Hukuk Bölümü 1999/35 E., 1999/32 K.

  • 486 S. UMURU BELEDİYEYE MÜTEALLİK AHKAMI CEZAİYE HAKKI... [ Madde 5 ]
  • 486 S. UMURU BELEDİYEYE MÜTEALLİK AHKAMI CEZAİYE HAKKI... [ Madde 6 ]
  • 1608 S. UMURU BELEDİYEYE MÜTEALLİK AHKAMI CEZAİYE HAKKI... [ Madde 5 ]
  • 2247 S. UYUŞMAZLIK MAHKEMESİNİN KURULUŞ VE İŞLEYİŞİ HAK... [ Madde 14 ]
  • 2247 S. UYUŞMAZLIK MAHKEMESİNİN KURULUŞ VE İŞLEYİŞİ HAK... [ Madde 19 ]
  • 2247 S. UYUŞMAZLIK MAHKEMESİNİN KURULUŞ VE İŞLEYİŞİ HAK... [ Madde 27 ]
  • 4077 S. TÜKETİCİNİN KORUNMASI HAKKINDA KANUN [ Madde 12 ]
  • 4077 S. TÜKETİCİNİN KORUNMASI HAKKINDA KANUN [ Madde 26 ]
  • "İçtihat Metni"

    OLAY : Zabıta ekibince yapılan denetimde, kamuya ait tretuvarı işgal etmek suretiyle Belediye Zabıta Yönetmeliği'nin 3/n. maddesine aykırı olarak faaliyette bulunulduğunun saptandığı nedeniyle, Belediye Encümenince, 14.12.1998 gün ve 1053 sayı ile, 1580 ve 1608 sayılı Yasalara muhalefet ettiği gerekçesiyle, işyeri sahibine 618,000.- TL. para cezası verilmesine ve işyerinin 3 gün süre ile kapatılmasına karar verilmiştir.

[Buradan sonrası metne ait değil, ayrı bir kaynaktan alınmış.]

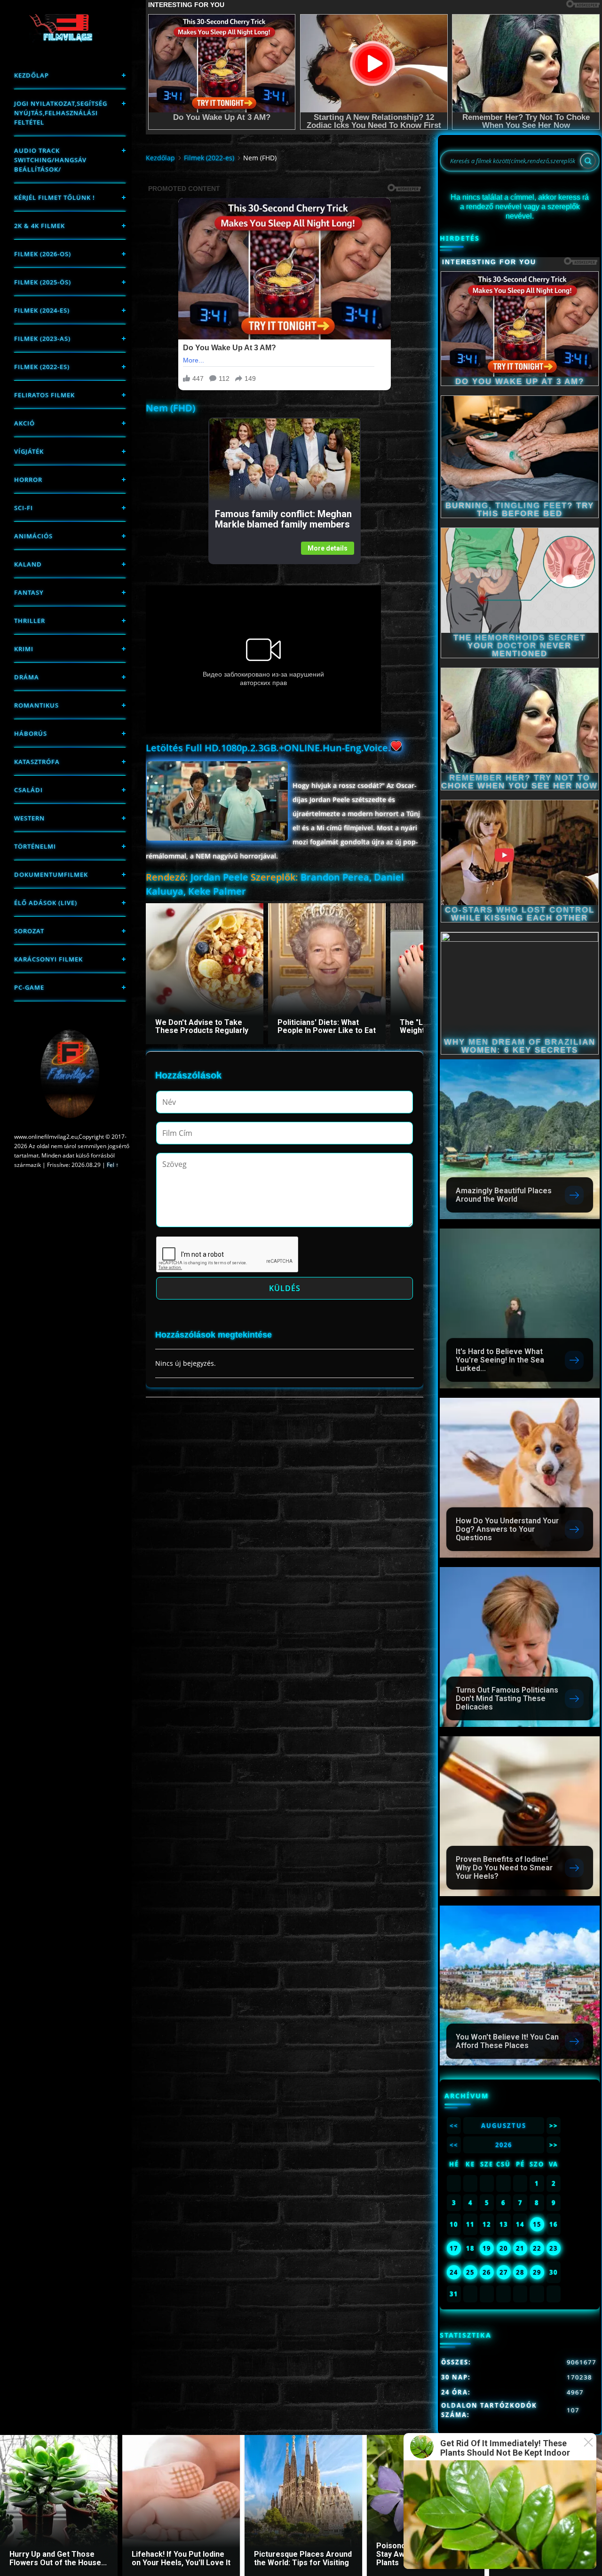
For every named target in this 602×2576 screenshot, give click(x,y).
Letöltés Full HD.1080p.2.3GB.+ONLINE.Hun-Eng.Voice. (268, 747)
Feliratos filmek (44, 395)
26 (487, 2272)
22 (537, 2248)
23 (553, 2248)
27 (503, 2272)
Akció (24, 423)
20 (503, 2248)
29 (537, 2272)
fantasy (29, 592)
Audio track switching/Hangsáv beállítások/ (50, 159)
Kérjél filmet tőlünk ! (54, 197)
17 (454, 2248)
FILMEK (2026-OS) (42, 254)
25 (470, 2272)
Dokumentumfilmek (51, 874)
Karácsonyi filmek (48, 959)
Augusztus (503, 2125)
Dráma (26, 677)
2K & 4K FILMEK (39, 225)
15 (537, 2224)
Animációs (33, 536)
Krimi (23, 649)
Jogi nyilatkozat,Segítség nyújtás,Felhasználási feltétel (60, 112)
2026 (503, 2145)
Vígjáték (29, 451)
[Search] (588, 161)
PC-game (29, 987)
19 (487, 2248)
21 (520, 2248)
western (29, 818)
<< (454, 2125)
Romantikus (36, 705)
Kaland (28, 564)
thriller (29, 620)
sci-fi (23, 508)
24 (454, 2272)
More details (328, 548)
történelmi (35, 846)
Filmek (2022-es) (42, 366)
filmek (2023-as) (42, 338)
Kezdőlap (31, 75)
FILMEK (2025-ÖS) (42, 282)
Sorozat (29, 931)
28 (520, 2272)
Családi (28, 790)
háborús (30, 733)
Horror (28, 479)
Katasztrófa (37, 761)
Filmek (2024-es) (42, 310)
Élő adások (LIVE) (45, 902)
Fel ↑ (113, 1165)
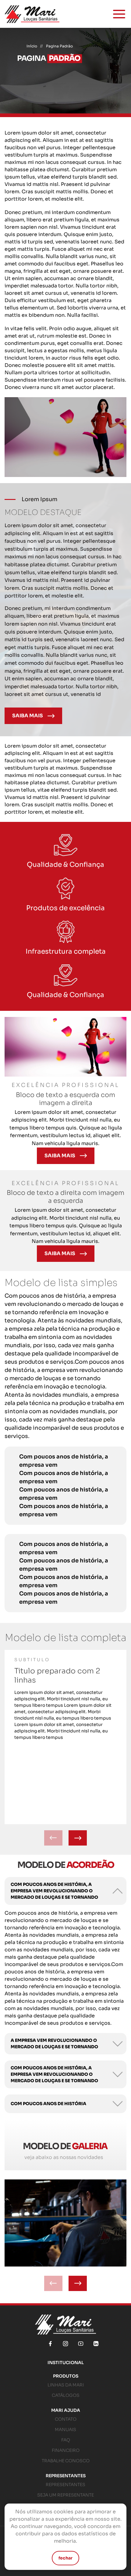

    Davacı Şirket, sözkonusu ceza kararının iptali istemiyle 30.12.1998 gününde idari yargı yerine dava açmıştır.

    İSTANBUL 3. İDARE MAHKEMESİ; 7.1.1999 gün ve E: 1998/1485, K: 1999/32 sayı ile, 1608 sayılı Yasa'da, bu Yasa uyarınca verilen elli liraya kadar hafif para cezası ile 3 günden 15 güne kadar ticaret ve sanat icrasından men cezalarına karşı tebliğ tarihinden itibaren beş gün içinde mahsus hakimlere ve bulunmayan yerlerde sulh hakimliğine itiraz edilebileceğinin kurala bağlanmış olması karşısında, davacı hakkında 1608 sayılı Yasa hükümlerine göre para cezası alınması ve işyerinin 3 gün süre kapatılması yolunda verilen ceza kararına karşı açılan davanın görüm ve çözümü görevinin adli yargıya ait olduğu gerekçesiyle görevsizlik kararı vermiş; bu karar, temyiz edilmeyerek kesinleşmiştir.

    Bunun üzerine davacı Şirket vekilince, idari yargı dosyasının getirtilmesi ve bu dosyada mevcut itirazlarının incelenerek talepleri yönünde karar verilmesi istemiyle 9.3.1999 gününde adli yargı yerine başvuruda bulunulmuştur.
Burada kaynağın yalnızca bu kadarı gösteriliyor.